Las políticas de Policía son cruciales. Si bien en varias oportunidades hemos señalado que la evolución de la criminalidad está pautada por coordenadas que se dilucidan por fuera de las instituciones del sistema penal, eso no significa desentenderse de los cuerpos policiales y de las instituciones penitenciarias. Todo lo contrario: hay que tomarse muy en serio estas instituciones y admitir que hay varias maneras de ocuparse de ellas.
En la actualidad, cualquier línea argumental que problematice o piense a la Policía como una institución del Estado, o que la analice desde sus prácticas antes que desde sus definiciones esencialistas, corre el riesgo de ser ubicada en el campo de la antipolicía y de la prodelincuencia. En definitiva, este burdo recurso discursivo ha demostrado una alta eficacia política. Hay un pensamiento progresista que se ha quedado sin discurso sobre la Policía, y oscila entre una cierta complacencia demagógica (para no perder apoyos) y una estrategia de aproximación con base en ciertos vínculos subterráneos asentados en la lógica de la inteligencia. En ese juego de pragmatismo y realismo, la penetración política sobre ciertos espacios afines de la interna policial se transforma en un motor de poder, mucho más preocupado en su autopropulsión que en desplegar una agenda de transformaciones institucionales que modifique las prácticas y los paradigmas de gestión. No tener un discurso sobre la Policía es una decisión deliberada. Cuando la política se desentiende de estos asuntos y delega las decisiones en los mandos policiales, o en un elenco reducido que es el que «sabe de estas cosas», las posibilidades de obtener una política integral y democrática de seguridad se reducen ante las promesas de acabar con los auténticos «enemigos». Lo que parece el camino más corto nos aleja aún más.

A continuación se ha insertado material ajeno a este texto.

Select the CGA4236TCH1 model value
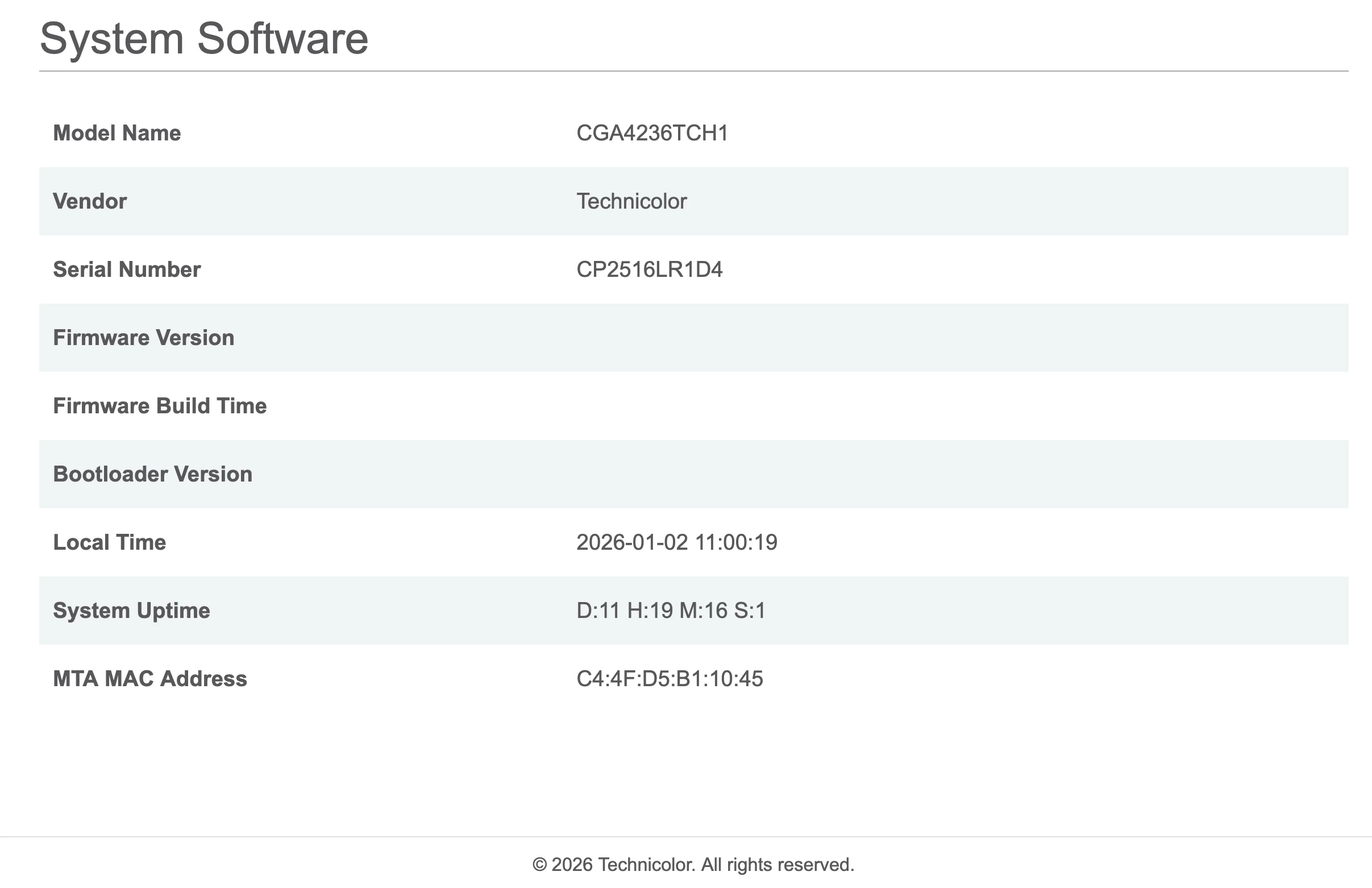Image resolution: width=1372 pixels, height=888 pixels. coord(652,133)

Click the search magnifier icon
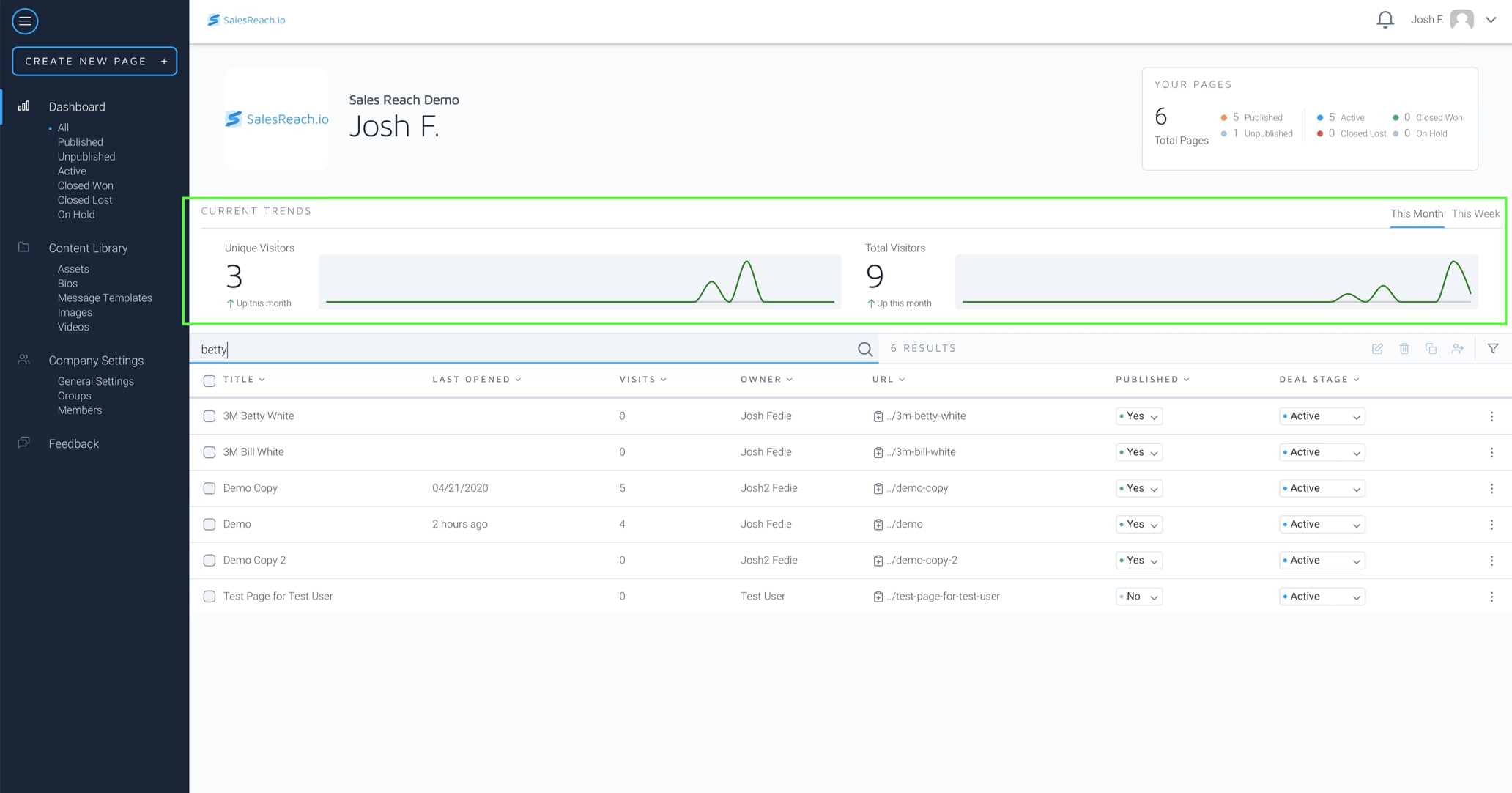[864, 350]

Conocer el sistema de seguridad de un país implica una aproximación rigurosa a sus prácticas reales. Qué hace, cómo lo hace y qué consecuencias tiene lo que hace es clave para la definición de cualquier proyecto político. En concreto, hay varios modelos para pensar la gestión de la Policía, y cada uno de ellos tiene sus implicancias en términos no solo de eficacia, sino además en materia de legitimidad democrática. Las claves jerárquicas, belicistas, selectivas, arbitrarias, estigmatizadoras siguen teniendo gran relevancia en las dinámicas institucionales, a pesar de los esfuerzos en línea con la profesionalización y la tecnificación del trabajo. Por eso, la racionalización de los procesos, la evaluación continua y los controles sociales son tan o más importantes que la declaración vacía de apoyos o la voluntad de ejercer autoridad. El Parlamento, la academia, las organizaciones sociales y las redes comunitarias tienen que tener otro protagonismo en la construcción de las políticas de Policía. Solo así podremos comenzar a liberarnos de esa amarga sensación de que la bala que mató a Anthony fue disparada por todos nosotros.